I want to pass the output of ConvLSTM and Conv2D to a Dense Layer in Keras, what is the difference between using global average pooling and flatten Both is working in my cas
You can test the difference between Flatten and GlobalPooling on your own making comparison with numpy, if you are more confident
We make a demonstration using, as input, a batch of images with this shape (batch_dim, height, width, n_channel)
import numpy as np
from tensorflow.keras.layers import *
batch_dim, H, W, n_channels = 32, 5, 5, 3
X = np.random.uniform(0,1, (batch_dim,H,W,n_channels)).astype('float32')
Flatten
accepts as input tensor of at least 3D. It operates a reshape of the input in 2D with this format (batch_dim, all the rest)
. In our case of 4D, it operates a reshape in this format (batch_dim, H*W*n_channels)
.
np_flatten = X.reshape(batch_dim, -1) # (batch_dim, H*W*n_channels)
tf_flatten = Flatten()(X).numpy() # (batch_dim, H*W*n_channels)
(tf_flatten == np_flatten).all() # True
GlobalAveragePooling2D
accepts as input 4D tensor. It operates the mean on the height and width dimensionalities for all the channels.
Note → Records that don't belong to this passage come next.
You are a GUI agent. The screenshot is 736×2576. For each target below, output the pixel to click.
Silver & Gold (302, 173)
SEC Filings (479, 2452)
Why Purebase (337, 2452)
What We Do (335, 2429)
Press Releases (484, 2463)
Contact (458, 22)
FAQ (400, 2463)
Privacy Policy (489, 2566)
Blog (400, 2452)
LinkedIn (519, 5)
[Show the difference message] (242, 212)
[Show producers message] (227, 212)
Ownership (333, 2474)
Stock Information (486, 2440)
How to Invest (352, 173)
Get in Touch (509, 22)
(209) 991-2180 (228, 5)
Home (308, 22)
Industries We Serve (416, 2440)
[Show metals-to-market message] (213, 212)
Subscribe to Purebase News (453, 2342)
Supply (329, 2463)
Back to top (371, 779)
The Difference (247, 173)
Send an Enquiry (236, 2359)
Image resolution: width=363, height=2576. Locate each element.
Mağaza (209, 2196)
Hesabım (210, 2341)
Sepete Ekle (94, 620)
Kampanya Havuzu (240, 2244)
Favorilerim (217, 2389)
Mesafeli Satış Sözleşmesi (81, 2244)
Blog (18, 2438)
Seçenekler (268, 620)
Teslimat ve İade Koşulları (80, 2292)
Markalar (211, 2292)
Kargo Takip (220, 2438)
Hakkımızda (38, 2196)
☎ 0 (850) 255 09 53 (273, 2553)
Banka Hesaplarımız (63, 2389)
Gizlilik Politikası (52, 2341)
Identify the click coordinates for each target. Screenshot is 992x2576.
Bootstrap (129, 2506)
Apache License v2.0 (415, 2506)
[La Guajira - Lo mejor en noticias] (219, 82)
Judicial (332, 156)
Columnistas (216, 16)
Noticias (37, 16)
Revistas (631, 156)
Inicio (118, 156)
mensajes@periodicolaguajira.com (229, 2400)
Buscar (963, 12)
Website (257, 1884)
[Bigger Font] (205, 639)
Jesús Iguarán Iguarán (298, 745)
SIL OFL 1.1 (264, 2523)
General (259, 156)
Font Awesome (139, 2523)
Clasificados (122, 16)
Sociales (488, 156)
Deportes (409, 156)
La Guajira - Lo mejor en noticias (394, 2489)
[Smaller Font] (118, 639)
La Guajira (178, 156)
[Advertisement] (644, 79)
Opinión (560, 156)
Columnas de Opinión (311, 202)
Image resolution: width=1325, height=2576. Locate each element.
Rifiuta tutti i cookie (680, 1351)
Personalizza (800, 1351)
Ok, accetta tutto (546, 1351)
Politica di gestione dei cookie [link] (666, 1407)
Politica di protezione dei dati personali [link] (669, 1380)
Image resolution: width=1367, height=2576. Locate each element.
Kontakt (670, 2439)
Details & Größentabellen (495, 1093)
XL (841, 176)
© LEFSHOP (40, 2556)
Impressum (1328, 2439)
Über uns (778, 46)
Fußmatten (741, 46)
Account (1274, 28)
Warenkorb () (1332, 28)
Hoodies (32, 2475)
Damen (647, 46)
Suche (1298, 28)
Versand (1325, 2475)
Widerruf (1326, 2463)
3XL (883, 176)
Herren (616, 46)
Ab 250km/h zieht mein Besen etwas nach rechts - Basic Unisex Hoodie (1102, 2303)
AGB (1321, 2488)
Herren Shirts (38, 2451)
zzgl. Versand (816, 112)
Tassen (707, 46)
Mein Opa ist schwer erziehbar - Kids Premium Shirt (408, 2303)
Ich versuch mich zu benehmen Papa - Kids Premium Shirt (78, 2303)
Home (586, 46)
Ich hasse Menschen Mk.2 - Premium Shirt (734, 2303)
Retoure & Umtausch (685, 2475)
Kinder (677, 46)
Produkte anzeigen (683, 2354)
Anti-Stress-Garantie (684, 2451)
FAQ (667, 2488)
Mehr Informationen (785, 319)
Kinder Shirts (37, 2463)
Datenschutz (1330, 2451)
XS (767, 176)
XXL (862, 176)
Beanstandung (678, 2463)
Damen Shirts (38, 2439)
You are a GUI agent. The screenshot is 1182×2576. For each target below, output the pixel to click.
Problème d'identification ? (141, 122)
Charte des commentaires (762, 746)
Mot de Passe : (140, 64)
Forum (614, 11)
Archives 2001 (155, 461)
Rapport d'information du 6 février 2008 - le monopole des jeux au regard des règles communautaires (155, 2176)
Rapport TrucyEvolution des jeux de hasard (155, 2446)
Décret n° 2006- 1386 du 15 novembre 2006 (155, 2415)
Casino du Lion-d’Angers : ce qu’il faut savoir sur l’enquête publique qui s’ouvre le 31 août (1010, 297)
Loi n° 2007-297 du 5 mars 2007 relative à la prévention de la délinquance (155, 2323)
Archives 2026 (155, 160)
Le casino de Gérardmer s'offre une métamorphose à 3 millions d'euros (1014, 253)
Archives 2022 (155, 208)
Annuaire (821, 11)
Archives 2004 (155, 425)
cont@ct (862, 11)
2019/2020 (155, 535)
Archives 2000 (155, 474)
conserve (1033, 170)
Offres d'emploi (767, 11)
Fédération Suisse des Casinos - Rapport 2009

The resulting dimensionality is 2D (batch_dim, n_channels)
. GlobalMaxPooling2D
makes the same but with max operation.
np_GlobalAvgPool2D = X.mean(axis=(1,2)) # (batch_dim, n_channels)
tf_GlobalAvgPool2D = GlobalAveragePooling2D()(X).numpy() # (batch_dim, n_channels)
(tf_GlobalAvgPool2D == np_GlobalAvgPool2D).all() # True